En realidad, todos los grupos coinciden en que el cordón sanitario, a modo de los de Francia o en Alemania, no basta para desactivar a la extrema derecha, pero sí puede servir de paliativo para visualizar que a Vox no puede tratársele como a un partido más, y “mucho menos normalizarlo tal y como la derecha ha hecho en Andalucía, Murcia o Madrid”. Territorios todos ellos donde, además de que el PP gobierna gracias a sus votos, ha asumido como propias algunas de sus posiciones políticas con el falso mantra de que no hay diferencia entre Podemos y Vox a la hora de justificar alianzas.
Hay sociólogos, que llaman además la atención sobre el impacto que ya tiene la irrupción y el discurso de Vox entre una parte del electorado joven, que han interiorizado la presencia de un partido de ultraderecha en un tablero político donde hace años eran impensables actitudes xenófobas o abiertamente contrarias a los derechos de las minorías. Una radiografía que ya se atisba sin lugar a dudas entre las bases del partido ultra, donde orbitan miles de adolescentes que comulgan con la propaganda ultra, quizá por la ausencia de buenas políticas públicas que han generado sensación de olvido entre la población.

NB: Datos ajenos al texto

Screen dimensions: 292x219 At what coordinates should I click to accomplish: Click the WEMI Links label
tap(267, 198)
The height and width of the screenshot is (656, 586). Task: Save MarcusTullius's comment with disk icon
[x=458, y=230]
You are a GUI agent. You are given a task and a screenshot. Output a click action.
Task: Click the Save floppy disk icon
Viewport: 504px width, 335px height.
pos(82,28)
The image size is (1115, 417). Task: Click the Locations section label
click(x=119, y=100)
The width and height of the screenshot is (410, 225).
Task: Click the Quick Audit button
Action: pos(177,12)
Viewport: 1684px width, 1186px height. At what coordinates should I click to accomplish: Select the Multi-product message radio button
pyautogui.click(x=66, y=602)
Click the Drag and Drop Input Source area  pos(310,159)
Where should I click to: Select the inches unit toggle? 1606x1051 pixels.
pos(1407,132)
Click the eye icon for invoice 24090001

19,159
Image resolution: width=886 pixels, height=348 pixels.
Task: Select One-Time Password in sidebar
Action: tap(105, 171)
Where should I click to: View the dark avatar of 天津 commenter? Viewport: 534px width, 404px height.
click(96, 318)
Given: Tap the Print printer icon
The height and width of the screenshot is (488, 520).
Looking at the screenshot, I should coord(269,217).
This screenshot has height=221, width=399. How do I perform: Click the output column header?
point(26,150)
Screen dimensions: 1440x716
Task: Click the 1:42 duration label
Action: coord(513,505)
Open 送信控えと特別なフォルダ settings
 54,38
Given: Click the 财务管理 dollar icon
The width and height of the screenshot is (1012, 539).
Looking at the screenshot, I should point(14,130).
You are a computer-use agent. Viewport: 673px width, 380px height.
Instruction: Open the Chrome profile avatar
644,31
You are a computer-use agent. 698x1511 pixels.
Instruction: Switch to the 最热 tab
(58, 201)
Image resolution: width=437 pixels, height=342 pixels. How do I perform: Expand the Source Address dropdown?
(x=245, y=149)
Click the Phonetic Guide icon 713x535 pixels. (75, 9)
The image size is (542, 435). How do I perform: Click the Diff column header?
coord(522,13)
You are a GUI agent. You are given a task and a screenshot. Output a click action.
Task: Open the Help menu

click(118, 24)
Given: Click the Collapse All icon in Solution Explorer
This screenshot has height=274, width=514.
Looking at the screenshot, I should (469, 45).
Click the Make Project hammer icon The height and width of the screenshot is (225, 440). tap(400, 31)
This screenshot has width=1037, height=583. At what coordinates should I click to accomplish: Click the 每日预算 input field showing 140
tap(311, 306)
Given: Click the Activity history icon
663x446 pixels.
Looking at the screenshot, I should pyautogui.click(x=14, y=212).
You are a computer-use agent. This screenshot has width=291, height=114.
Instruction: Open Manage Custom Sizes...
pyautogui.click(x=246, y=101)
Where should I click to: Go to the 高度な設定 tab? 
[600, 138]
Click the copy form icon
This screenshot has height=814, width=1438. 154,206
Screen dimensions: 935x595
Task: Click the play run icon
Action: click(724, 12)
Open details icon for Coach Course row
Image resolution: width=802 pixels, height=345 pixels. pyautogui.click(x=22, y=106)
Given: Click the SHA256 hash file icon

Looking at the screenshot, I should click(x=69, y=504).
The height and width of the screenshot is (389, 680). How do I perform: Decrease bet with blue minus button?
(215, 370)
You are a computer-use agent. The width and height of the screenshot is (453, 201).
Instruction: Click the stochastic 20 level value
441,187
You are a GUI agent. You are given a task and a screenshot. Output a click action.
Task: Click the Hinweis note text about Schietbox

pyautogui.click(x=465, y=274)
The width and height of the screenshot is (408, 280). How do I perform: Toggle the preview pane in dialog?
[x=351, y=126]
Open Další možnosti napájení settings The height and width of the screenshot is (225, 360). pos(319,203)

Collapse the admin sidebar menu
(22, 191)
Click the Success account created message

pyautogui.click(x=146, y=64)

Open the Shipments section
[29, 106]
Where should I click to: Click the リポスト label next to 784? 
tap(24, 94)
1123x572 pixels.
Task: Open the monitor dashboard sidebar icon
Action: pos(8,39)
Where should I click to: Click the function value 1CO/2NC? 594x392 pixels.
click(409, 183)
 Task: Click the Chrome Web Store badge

Revertir el “atractivo” de quienes ofrecen soluciones simples a problemas complejos, apoyos mediáticos aparte, está sólo en manos del resto de partidos políticos. Y, de momento, en el Congreso no han encontrado la fórmula a aplicar. Tampoco en el periodismo político. Unos por exceso y otros por defecto, quien más quien menos baila al son de la música o el numerito que cada semana interpreta Vox. Por interés político, por temor, por desidia o por incapacidad. A saber. La única certeza es que ahí siguen, bien acompañados y jaleados por su trompetería mediática. Ni la política ni el periodismo han dado con la pócima que impida el deterioro de la convivencia democrática y las mínimas normas de respeto institucional.